** WORK ORDER **
Among the entries below, please repeat exactly and only the lines from the line containing "Контакт (173, 2446)" to the line containing "Наводнения (256, 2202)", both lines included.

[Stored items from a collection]
==================================================

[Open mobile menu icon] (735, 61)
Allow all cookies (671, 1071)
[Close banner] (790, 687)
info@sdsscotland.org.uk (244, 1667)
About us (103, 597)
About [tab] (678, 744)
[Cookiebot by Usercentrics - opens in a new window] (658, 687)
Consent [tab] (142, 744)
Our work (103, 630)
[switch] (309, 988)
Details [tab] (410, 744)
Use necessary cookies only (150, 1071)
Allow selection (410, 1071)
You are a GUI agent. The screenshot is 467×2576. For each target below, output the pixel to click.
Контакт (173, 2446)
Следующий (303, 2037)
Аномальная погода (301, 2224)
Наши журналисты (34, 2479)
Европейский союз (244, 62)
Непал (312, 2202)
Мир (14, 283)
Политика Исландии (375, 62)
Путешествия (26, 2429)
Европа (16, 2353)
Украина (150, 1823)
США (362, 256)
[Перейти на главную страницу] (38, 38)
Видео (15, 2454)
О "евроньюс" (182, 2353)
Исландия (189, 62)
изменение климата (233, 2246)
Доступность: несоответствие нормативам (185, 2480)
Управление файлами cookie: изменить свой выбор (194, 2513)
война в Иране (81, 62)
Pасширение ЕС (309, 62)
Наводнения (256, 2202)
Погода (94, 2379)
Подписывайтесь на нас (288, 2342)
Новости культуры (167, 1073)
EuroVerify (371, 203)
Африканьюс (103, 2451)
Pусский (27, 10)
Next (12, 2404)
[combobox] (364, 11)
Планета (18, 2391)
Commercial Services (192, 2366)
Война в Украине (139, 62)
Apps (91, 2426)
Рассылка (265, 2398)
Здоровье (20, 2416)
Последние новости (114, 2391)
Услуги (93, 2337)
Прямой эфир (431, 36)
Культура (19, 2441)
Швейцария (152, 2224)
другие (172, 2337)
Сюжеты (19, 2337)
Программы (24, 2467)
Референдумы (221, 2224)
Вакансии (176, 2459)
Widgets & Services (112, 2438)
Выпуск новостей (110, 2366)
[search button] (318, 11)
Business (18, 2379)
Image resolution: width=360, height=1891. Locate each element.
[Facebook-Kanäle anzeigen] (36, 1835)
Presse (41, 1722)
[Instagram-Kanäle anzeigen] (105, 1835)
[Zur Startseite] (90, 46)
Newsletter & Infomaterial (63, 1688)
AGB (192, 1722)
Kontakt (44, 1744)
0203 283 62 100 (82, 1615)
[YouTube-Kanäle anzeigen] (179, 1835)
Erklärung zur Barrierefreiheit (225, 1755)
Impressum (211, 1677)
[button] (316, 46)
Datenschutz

==================================================

** WORKED SOLUTION **
Контакт (173, 2446)
Следующий (303, 2037)
Аномальная погода (301, 2224)
Наши журналисты (34, 2479)
Европейский союз (244, 62)
Непал (312, 2202)
Мир (14, 283)
Политика Исландии (375, 62)
Путешествия (26, 2429)
Европа (16, 2353)
Украина (150, 1823)
США (362, 256)
[Перейти на главную страницу] (38, 38)
Видео (15, 2454)
О "евроньюс" (182, 2353)
Исландия (189, 62)
изменение климата (233, 2246)
Доступность: несоответствие нормативам (185, 2480)
Управление файлами cookie: изменить свой выбор (194, 2513)
война в Иране (81, 62)
Pасширение ЕС (309, 62)
Наводнения (256, 2202)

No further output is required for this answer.